Zuhro juga menyayangkan pemerintah dan DPR yang terkesan tidak berkoordinasi dengan baik. ”Sekarang eksekutif dan legislatif terkesan berjalan sendiri- sendiri, padahal dalam pemerintahan presidensial, pemerintah dalam membuat kebijakan harus melakukan checks and balances ,” ujarnya. Sementara itu, Sekretaris Fraksi PDIP Bambang Wuryanto menilai wacana interpelasi yang digulirkan mengenai tiga kartu sakti Presiden Jokowi bukan hanya tidak tepat dari segi relevansinya, tetapi juga terlalu murah atau terkesan mengobral hak yang dimiliki anggota DPR.

”Kalau hanya untuk menanyakan, itu kan bagusnya di RDP (rapat dengar pendapat) atau raker (rapat kerja), kan bagus. Karena memang substansi dari kebijakan ini kan bagus untuk rakyat,” kata Bambang. Menurut dia, alasan dasar ketika seorang anggota Dewan hendak menggunakan hak interpelasi setidaknya jika memang kebijakan pemerintah dianggap merugikan rakyat. Nyatanya kebijakan tersebut justru disambut positif dan antusias oleh rakyat.

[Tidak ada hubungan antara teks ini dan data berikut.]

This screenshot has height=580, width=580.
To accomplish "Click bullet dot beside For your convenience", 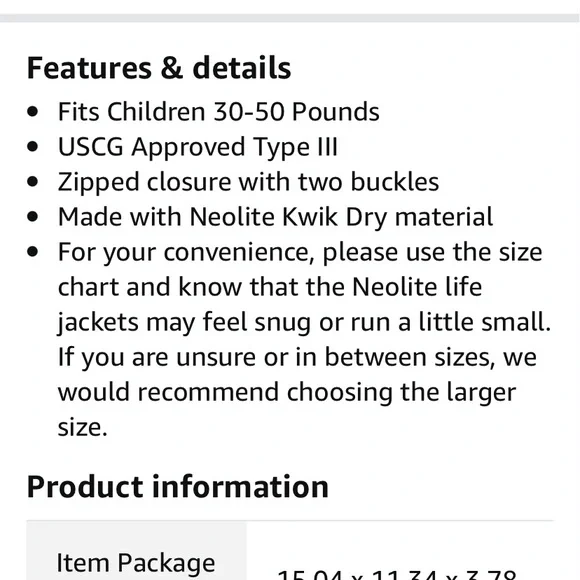I will (x=33, y=252).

Adanya kesimpangsiuran hanya menyangkut hal teknis yang merupakan efek dari belum disosialisasi secara maksimal program tersebut. ”Tapi yang pasti program itu tidak merugikan rakyat, malah membuat rakyat nyaman. Yang sakit, mereka nyaman karena tidak punya kekhawatiran untuk biaya berobat, bagi yang anaknya sekolah, mereka nyaman karena tidak ada kekhawatiran dari segi biaya. Jadi enggak ada yang sifatnya merugikan rakyat,” jelasnya.

Untuk itu, Bambang menyarankan rekanrekannya sesama anggota Dewan untuk lebih hati-hati dalam menggunakan hak interpelasi, apalagi hak angket. Senada, anggota Fraksi PDIP Hendrawan Supratikno menilai wacana hak interpelasi atas kartu sakti Jokowi sangatlah berlebihan dan kehilangan relevansi.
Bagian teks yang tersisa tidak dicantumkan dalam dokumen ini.